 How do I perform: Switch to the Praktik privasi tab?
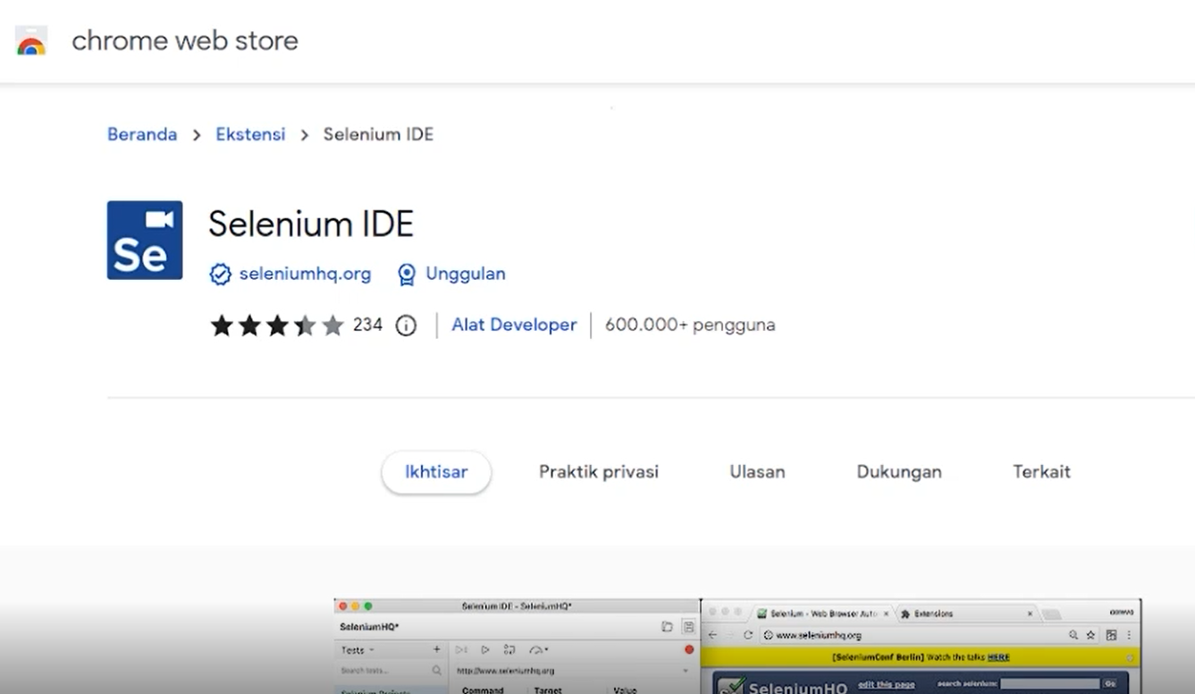[x=598, y=472]
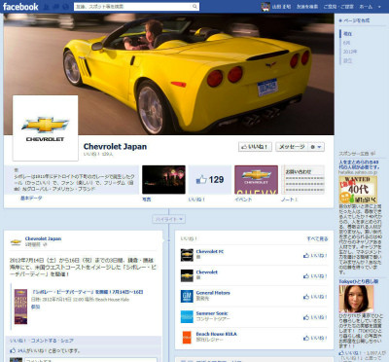Like the Chevrolet Japan page
This screenshot has height=362, width=389.
[x=255, y=147]
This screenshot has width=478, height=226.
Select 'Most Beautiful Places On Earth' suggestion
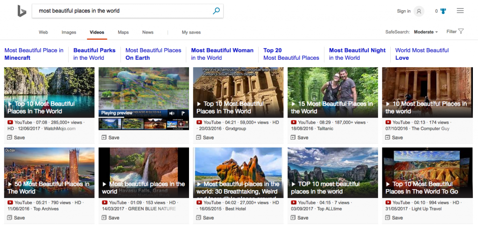tap(153, 54)
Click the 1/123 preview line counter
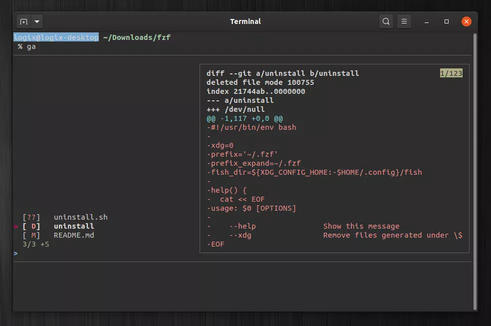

* HOW TO COMPLETE THIS TASK: Only the pictures are dropped. Otherwise, write out the listing exactly.

* RESULT:
 How do I perform: Switch to the Praktik privasi tab?
[x=598, y=472]
Like the Chevrolet Japan page
This screenshot has height=362, width=389.
[x=255, y=147]
This screenshot has width=478, height=226.
Select 'Most Beautiful Places On Earth' suggestion
tap(153, 54)
Click the 1/123 preview line counter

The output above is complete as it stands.